Recuerdo que un amigo me dijo: “Cuando se le termine el dinero se va a dar cuenta usted que no va a tener amigos. Todo volverá a ser igual”. Esas palabras se cumplieron. Ahora no tenemos nada.

Al señor de iniciales L.A.P. le pasó algo similar. En el año 96 era guardia de seguridad de un conocido café de la capital cuando la suerte tocó su puerta. Ganó cien mil córdobas. Y los amigos no se hicieron esperar. Con ellos iba constantemente a beber para celebrar el premio. Uno de esos amigos lo convenció de guardar dinero en el desaparecido Banic. Tiempo después —según cuenta L.A.P.— le hizo firmar un papel. “Andaba tomado. Me dio el papel, lo firmé y cuando fui a ver al banco ya no tenía nada. Yo no entendía nada de bancos. Hasta les quedé debiendo 200 dólares”, relata.

Intentó recuperar algo de la plata trabajando con un taxi que compró, pero fracasó el negocio y vendió el taxi. Hoy trabaja en lo que salga y gana lo que puede.
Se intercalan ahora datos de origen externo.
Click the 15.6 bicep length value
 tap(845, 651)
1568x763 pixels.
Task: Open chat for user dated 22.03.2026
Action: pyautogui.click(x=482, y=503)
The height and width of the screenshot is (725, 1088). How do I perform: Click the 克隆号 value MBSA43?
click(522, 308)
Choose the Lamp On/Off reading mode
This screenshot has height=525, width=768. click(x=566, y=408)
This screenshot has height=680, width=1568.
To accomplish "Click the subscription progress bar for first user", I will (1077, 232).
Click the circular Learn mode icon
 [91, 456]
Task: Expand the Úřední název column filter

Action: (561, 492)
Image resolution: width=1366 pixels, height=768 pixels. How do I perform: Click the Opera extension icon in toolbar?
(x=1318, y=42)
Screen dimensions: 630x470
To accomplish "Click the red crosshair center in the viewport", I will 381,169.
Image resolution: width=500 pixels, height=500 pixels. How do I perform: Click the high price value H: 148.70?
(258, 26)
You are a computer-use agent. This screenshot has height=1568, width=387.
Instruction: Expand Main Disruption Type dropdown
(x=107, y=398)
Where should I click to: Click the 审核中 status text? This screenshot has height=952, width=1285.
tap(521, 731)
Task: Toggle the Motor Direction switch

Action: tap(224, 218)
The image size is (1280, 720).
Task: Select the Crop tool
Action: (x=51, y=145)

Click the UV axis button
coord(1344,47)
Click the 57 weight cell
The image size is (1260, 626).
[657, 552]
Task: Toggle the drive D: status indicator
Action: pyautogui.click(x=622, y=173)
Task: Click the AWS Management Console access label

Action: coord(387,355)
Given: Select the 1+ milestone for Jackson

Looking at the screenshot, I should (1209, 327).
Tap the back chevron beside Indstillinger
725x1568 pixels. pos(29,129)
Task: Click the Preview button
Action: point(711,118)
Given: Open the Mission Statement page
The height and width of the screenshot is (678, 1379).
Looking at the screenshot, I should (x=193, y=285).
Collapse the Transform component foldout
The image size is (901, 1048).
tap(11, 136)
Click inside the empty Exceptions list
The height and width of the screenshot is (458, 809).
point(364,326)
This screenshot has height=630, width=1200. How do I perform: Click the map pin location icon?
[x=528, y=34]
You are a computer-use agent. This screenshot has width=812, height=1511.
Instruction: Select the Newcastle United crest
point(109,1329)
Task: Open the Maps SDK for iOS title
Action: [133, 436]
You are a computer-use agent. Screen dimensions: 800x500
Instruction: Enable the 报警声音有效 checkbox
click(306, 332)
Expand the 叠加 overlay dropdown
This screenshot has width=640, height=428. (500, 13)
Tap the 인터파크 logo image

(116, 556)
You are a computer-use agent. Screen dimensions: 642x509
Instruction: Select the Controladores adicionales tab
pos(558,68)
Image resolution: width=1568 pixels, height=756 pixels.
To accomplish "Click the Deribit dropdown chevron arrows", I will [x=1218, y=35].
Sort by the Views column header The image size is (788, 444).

Quienes compran un vigésimo de lotería o un billete no tienen ninguna certeza que ganarán algo. El señor “S” atribuye sus millones a la suerte. Barberena se guió por la superstición, L.A.P. lo hizo por casualidad, Martha Alicia Fonseca le debe su premio a la costumbre y la señora “H” a la gracia divina. Todos tienen una razón distinta. Y hoy todos recuerdan con nostalgia, alegría o tristeza el momento en que la suerte les sonrió.

Historia del “gordo”

El historiador español Sergio Arregar asegura que la lotería es tan vieja como el mundo. Los emperadores romanos, dice, la utilizaban como entretenimiento y los premios, en vez de dinero, eran la posesión o libertad de los esclavos. Aficionados también eran los nobles durante la época feudal, y hasta de los piratas se cuenta el gusto por este juego de azar.

Los pioneros en regular este juego, sigue Arregar, fueron los italianos (1448) con la implantación del Lotto. Sin embargo, se cree que la primera lotería estatal surgió en el año 1520 en Francia. A partir de entonces se crearon numerosas loterías privadas, extendiéndose a todos los países y teniendo una trayectoria muy variada, ya que era prohibida, autorizada o protegida según el país.

La lotería existe en nuestro país desde 1880. Fue en Granada donde nació con carácter privado. Se convirtió en pública en 1898. En la década de 1980 formó parte del Instituto de Bienestar Social y en 1996 se independizó.

Actualmente se imprimen cincuenta mil billetes para el sorteo extraordinario y 45 para el extraordinario.